One end of a rod length 20cm is inserted in a furnace at 800K. The sides of the rod are covered with an insulating material and the other end emits radiation like a blackbody. The temperature of this end is 750K in the steady state. The temperature of the surrounding air is 300K. Assuming radiation to be the only important mode of energy transfer between the surrounding and the open end of the rod, find the thermal conductivity of the rod. Stefan constant `sigma=6.0xx10^(-1)Wm^(-2)K^(-4)` .

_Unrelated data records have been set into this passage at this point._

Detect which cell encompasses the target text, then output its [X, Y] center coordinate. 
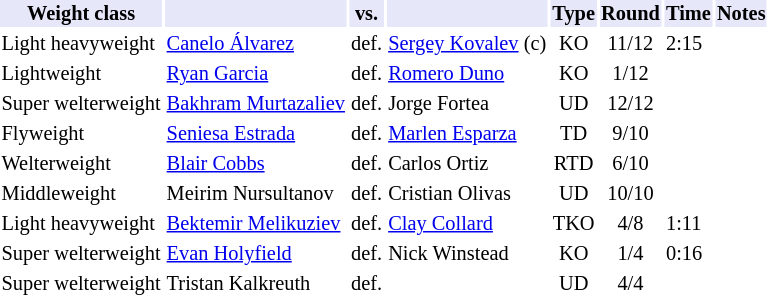
0:16 [688, 254]
9/10 [630, 134]
TD [574, 134]
vs. [366, 14]
TKO [574, 224]
Evan Holyfield [256, 254]
Bektemir Melikuziev [256, 224]
Middleweight [81, 194]
Lightweight [81, 74]
Welterweight [81, 164]
Meirim Nursultanov [256, 194]
Jorge Fortea [468, 104]
10/10 [630, 194]
Clay Collard [468, 224]
Ryan Garcia [256, 74]
Time [688, 14]
Marlen Esparza [468, 134]
1/4 [630, 254]
Notes [741, 14]
4/8 [630, 224]
6/10 [630, 164]
Blair Cobbs [256, 164]
RTD [574, 164]
Type [574, 14]
Bakhram Murtazaliev [256, 104]
Seniesa Estrada [256, 134]
Round [630, 14]
Cristian Olivas [468, 194]
Nick Winstead [468, 254]
Canelo Álvarez [256, 44]
Weight class [81, 14]
Flyweight [81, 134]
Romero Duno [468, 74]
1:11 [688, 224]
Sergey Kovalev (c) [468, 44]
11/12 [630, 44]
Carlos Ortiz [468, 164]
2:15 [688, 44]
12/12 [630, 104]
1/12 [630, 74]
Extract the [x, y] coordinate from the center of the cell holding the provided text.  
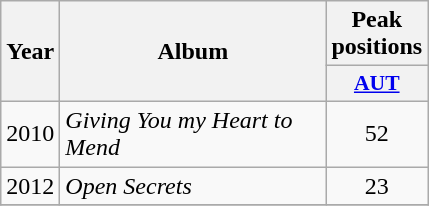
Year [30, 52]
Album [193, 52]
23 [377, 185]
2012 [30, 185]
52 [377, 134]
Peak positions [377, 34]
Giving You my Heart to Mend [193, 134]
Open Secrets [193, 185]
AUT [377, 84]
2010 [30, 134]
Provide the (X, Y) coordinate of the cell's center where the given text is located.  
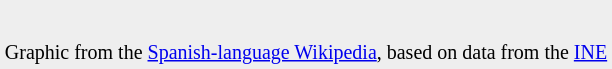
Graphic from the Spanish-language Wikipedia, based on data from the INE (306, 51)
Output the [x, y] coordinate of the center of the cell containing the given text.  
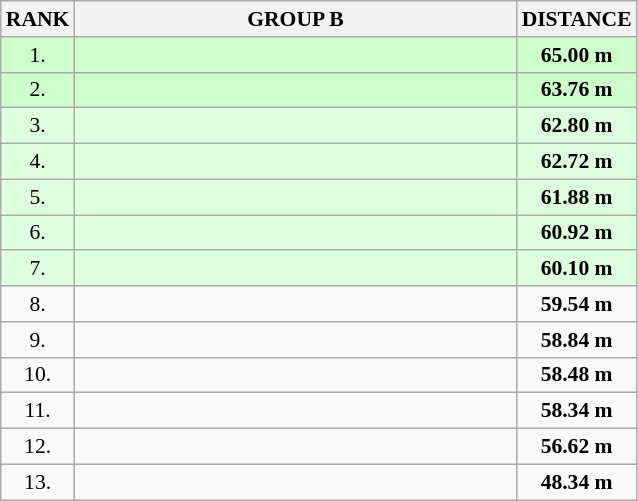
9. [38, 340]
62.72 m [577, 162]
7. [38, 269]
11. [38, 411]
5. [38, 197]
63.76 m [577, 90]
60.92 m [577, 233]
RANK [38, 19]
2. [38, 90]
DISTANCE [577, 19]
58.34 m [577, 411]
6. [38, 233]
13. [38, 482]
48.34 m [577, 482]
56.62 m [577, 447]
58.84 m [577, 340]
1. [38, 55]
4. [38, 162]
62.80 m [577, 126]
10. [38, 375]
12. [38, 447]
61.88 m [577, 197]
65.00 m [577, 55]
59.54 m [577, 304]
60.10 m [577, 269]
3. [38, 126]
58.48 m [577, 375]
GROUP B [295, 19]
8. [38, 304]
Provide the (X, Y) coordinate of the cell's center where the given text is located.  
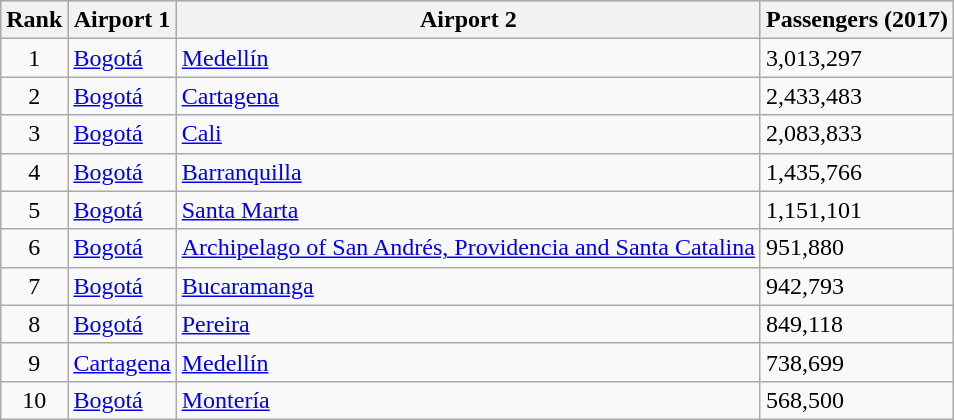
3,013,297 (856, 58)
10 (34, 400)
8 (34, 324)
6 (34, 248)
738,699 (856, 362)
Barranquilla (468, 172)
Cali (468, 134)
1 (34, 58)
Airport 2 (468, 20)
942,793 (856, 286)
568,500 (856, 400)
2 (34, 96)
1,435,766 (856, 172)
5 (34, 210)
Rank (34, 20)
Passengers (2017) (856, 20)
Montería (468, 400)
7 (34, 286)
3 (34, 134)
1,151,101 (856, 210)
Santa Marta (468, 210)
Bucaramanga (468, 286)
4 (34, 172)
951,880 (856, 248)
9 (34, 362)
2,083,833 (856, 134)
Airport 1 (122, 20)
Pereira (468, 324)
2,433,483 (856, 96)
849,118 (856, 324)
Archipelago of San Andrés, Providencia and Santa Catalina (468, 248)
Provide the (x, y) coordinate of the cell's center where the given text is located.  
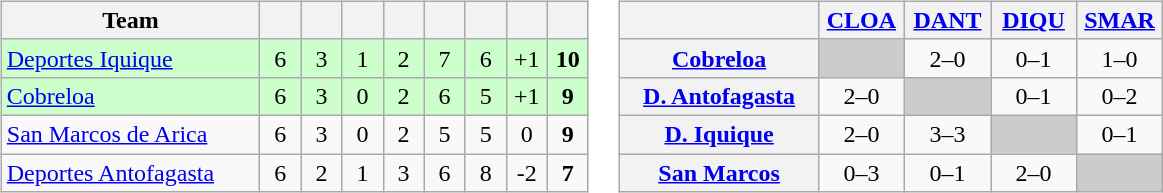
1–0 (1120, 58)
0–2 (1120, 96)
-2 (526, 173)
D. Iquique (720, 134)
10 (568, 58)
San Marcos (720, 173)
CLOA (861, 20)
Deportes Iquique (130, 58)
0–3 (861, 173)
8 (486, 173)
Deportes Antofagasta (130, 173)
SMAR (1120, 20)
DANT (947, 20)
D. Antofagasta (720, 96)
San Marcos de Arica (130, 134)
DIQU (1033, 20)
3–3 (947, 134)
Team (130, 20)
Locate the cell with the specified text and output its [X, Y] center coordinate. 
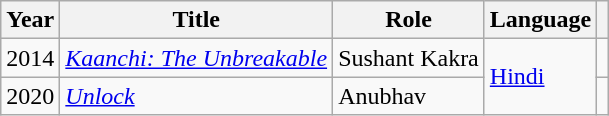
Anubhav [409, 96]
Year [30, 20]
Sushant Kakra [409, 58]
Unlock [196, 96]
Kaanchi: The Unbreakable [196, 58]
Title [196, 20]
Role [409, 20]
2020 [30, 96]
2014 [30, 58]
Language [540, 20]
Hindi [540, 77]
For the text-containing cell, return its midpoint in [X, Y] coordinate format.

To solve the problem, we need to find the thermal conductivity of the rod given the conditions of heat transfer through radiation. Here’s a step-by-step solution: ### Step 1: Understand the Heat Transfer Mechanism The rod is in a furnace at 800 K, and one end of the rod is at 750 K, while the surrounding air is at 300 K. The only mode of heat transfer from the open end of the rod to the surroundings is through radiation. ### Step 2: Set Up the Heat Transfer Equations In the steady state, the heat conducted through the rod equals the heat radiated from the open end. 1. **Heat Conducted (Q_conducted)**: \[ Q_{\text{conducted}} = K \cdot A \cdot \frac{(T_f - T_1)}{L} \] where: - \( K \) = thermal conductivity of the rod - \( A \) = cross-sectional area of the rod (we will see it cancels out) - \( T_f \) = temperature of the furnace = 800 K - \( T_1 \) = temperature of the open end = 750 K - \( L \) = length of the rod = 20 cm = 0.2 m 2. **Heat Radiated (Q_radiated)**: According to the Stefan-Boltzmann law: \[ Q_{\text{radiated}} = \epsilon \cdot \sigma \cdot A \cdot (T_1^4 - T_s^4) \] where: - \( \epsilon \) = emissivity (for a black body, \( \epsilon = 1 \)) - \( \sigma \) = Stefan-Boltzmann constant = \( 6.0 \times 10^{-8} \, \text{W/m}^2\text{K}^4 \) - \( T_s \) = temperature of the surroundings = 300 K ### Step 3: Equate the Heat Conducted and Heat Radiated Setting the two equations equal: \[ K \cdot A \cdot \frac{(800 - 750)}{0.2} = \epsilon \cdot \sigma \cdot A \cdot (750^4 - 300^4) \] ### Step 4: Simplify the Equation Since the area \( A \) appears on both sides, we can cancel it out: \[ K \cdot \frac{(800 - 750)}{0.2} = \sigma \cdot (750^4 - 300^4) \] ### Step 5: Calculate the Values 1. Calculate the left side: \[ K \cdot \frac{50}{0.2} = 250K \] 2. Calculate the right side: - First, calculate \( 750^4 \) and \( 300^4 \): \[ 750^4 = 316406250000 \quad \text{and} \quad 300^4 = 8100000000 \] - Now calculate \( 750^4 - 300^4 \): \[ 750^4 - 300^4 = 316406250000 - 8100000000 = 308306250000 \] - Now substitute into the equation: \[ K \cdot 250 = 6.0 \times 10^{-8} \cdot 308306250000 \] ### Step 6: Solve for K \[ K \cdot 250 = 6.0 \times 10^{-8} \cdot 308306250000 \] Calculating the right side: \[ K \cdot 250 = 18498.375 \] Now solve for \( K \): \[ K = \frac{18498.375}{250} = 73.9935 \approx 74 \, \text{W/m°C} \] ### Final Answer The thermal conductivity of the rod is approximately **74 W/m°C**.